Ustawa federalna mająca na celu zmianę „Ustawy o audiowizualnych usługach medialnych” stanowi:
Każdy operator usługi komunikacyjnej podlegający jurysdykcji austriackiej, każdy operator sieci kablowej, każdy dostawca IPTV i każdy operator multipleksu będzie podlegał sankcjom za nadawanie programów RT – Russia Today English, RT – Russia Today UK, RT – Russia Today Germany, RT – Russia Today France, RT – Russia Today hiszpański i Sputnik lub zapewnia dostęp do usług medialnych na żądanie pod tą samą marką.

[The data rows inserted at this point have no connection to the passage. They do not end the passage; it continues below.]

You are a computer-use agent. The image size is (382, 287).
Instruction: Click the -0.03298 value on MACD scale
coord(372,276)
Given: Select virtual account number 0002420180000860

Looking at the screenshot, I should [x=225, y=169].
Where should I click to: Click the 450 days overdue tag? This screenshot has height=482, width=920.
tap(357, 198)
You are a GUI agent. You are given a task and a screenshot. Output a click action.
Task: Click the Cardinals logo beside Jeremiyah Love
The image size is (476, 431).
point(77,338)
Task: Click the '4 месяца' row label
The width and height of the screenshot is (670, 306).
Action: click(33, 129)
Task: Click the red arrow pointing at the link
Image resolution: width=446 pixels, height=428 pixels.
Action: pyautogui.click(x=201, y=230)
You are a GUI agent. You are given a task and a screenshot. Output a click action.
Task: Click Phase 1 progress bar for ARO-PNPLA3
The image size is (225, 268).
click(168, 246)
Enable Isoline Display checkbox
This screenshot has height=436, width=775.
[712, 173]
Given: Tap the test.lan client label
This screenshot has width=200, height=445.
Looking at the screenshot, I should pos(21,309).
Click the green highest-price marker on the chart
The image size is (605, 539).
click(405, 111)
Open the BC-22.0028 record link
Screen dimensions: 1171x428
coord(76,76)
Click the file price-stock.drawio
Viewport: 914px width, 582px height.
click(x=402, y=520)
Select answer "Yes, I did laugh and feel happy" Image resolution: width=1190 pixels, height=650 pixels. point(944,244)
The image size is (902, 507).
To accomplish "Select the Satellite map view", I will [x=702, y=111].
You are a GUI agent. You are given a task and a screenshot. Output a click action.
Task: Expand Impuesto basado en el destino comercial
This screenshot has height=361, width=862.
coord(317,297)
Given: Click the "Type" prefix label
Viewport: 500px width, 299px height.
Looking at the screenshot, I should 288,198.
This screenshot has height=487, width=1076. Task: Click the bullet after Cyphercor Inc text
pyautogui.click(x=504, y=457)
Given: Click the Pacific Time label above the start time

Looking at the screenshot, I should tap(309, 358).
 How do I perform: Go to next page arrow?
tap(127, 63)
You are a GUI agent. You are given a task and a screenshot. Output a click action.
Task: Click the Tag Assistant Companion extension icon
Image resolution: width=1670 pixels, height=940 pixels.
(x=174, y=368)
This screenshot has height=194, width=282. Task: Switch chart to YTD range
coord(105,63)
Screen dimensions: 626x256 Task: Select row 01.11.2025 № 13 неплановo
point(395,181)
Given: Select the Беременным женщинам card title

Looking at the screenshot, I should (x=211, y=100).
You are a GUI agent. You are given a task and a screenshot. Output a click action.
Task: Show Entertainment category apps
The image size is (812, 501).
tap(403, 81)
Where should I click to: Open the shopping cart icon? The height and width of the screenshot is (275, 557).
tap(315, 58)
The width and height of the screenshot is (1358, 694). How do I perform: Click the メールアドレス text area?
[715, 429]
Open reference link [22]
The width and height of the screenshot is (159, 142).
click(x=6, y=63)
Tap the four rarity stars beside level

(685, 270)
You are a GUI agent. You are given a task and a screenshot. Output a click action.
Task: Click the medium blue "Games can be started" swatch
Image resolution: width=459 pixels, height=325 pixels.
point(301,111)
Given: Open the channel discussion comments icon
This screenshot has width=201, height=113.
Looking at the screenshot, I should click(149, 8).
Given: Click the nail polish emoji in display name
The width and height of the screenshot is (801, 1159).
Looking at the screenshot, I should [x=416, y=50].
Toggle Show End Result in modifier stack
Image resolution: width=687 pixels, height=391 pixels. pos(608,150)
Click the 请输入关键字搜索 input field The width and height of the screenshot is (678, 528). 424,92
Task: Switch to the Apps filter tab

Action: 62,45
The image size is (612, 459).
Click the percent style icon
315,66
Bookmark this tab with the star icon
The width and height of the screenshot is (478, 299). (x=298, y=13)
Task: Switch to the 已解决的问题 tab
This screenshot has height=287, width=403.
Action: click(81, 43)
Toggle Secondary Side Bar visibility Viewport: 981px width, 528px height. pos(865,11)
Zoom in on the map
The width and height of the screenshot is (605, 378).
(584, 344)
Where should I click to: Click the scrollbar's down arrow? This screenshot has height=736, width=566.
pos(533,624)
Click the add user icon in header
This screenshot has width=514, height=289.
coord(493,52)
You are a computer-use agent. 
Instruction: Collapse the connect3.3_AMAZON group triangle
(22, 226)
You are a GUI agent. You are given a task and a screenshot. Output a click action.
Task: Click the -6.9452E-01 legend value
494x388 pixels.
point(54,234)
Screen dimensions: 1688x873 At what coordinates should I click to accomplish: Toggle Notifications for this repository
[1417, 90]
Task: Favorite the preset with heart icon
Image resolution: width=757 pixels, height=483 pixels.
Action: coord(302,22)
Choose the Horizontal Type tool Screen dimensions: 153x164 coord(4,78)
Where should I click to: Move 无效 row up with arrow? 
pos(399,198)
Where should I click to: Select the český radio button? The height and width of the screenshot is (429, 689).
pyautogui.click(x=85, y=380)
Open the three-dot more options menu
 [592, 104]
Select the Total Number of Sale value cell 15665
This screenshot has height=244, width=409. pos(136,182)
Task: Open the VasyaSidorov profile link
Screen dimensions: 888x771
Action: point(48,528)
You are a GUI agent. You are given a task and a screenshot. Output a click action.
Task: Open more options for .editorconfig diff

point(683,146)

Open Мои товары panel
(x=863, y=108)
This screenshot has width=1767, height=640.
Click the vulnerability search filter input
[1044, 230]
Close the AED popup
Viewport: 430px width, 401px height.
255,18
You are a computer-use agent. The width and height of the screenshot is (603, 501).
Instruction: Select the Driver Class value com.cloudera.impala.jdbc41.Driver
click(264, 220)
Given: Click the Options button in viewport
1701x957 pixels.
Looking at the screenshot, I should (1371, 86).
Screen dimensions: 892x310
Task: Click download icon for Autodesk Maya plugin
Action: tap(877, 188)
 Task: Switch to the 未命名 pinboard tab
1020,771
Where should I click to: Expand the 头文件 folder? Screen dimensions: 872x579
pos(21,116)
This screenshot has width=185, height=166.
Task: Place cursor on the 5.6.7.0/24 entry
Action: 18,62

W każdej wojnie prawda jest pierwszą ofiarą. Dzięki tej zmianie w prawie Austria dopuszcza fałszywe wiadomości tylko z jednej strony, a twórcy mediów muszą uważać, aby nie wykorzystywać żadnych doniesień ocenzurowanych przez UE ze stacji, która znajduje się na liście sankcji.
Rzecznik mediów FPO Christian Hafenecker ostro krytykuje obecny projekt ustawy o cenzurze mediów:
Zakaz rozpowszechniania rosyjskich treści telewizyjnych z groźbą grzywny do 50 tys. euro jest bezprecedensowy. Odkąd pamiętam, takiego środka w naszym kraju nigdy nie było. Tego rodzaju środki eskalacji obniżają wiarygodność naszej neutralności do zera. Zupełnie błędne podejście, krytyczne raportowanie w związku z obiema stronami konfliktu byłoby na porządku dziennym.
W każdym razie w przyszłości my, Austriacy, nie będziemy już mogli wskazywać palcem na inne kraje, jeśli chodzi o wolność mediów.
Po obowiązkowych szczepieniach w krótkim czasie po raz drugi jesteśmy niechlubnym przykładem radykalnych ingerencji w podstawowe prawa i wolności – dodaje.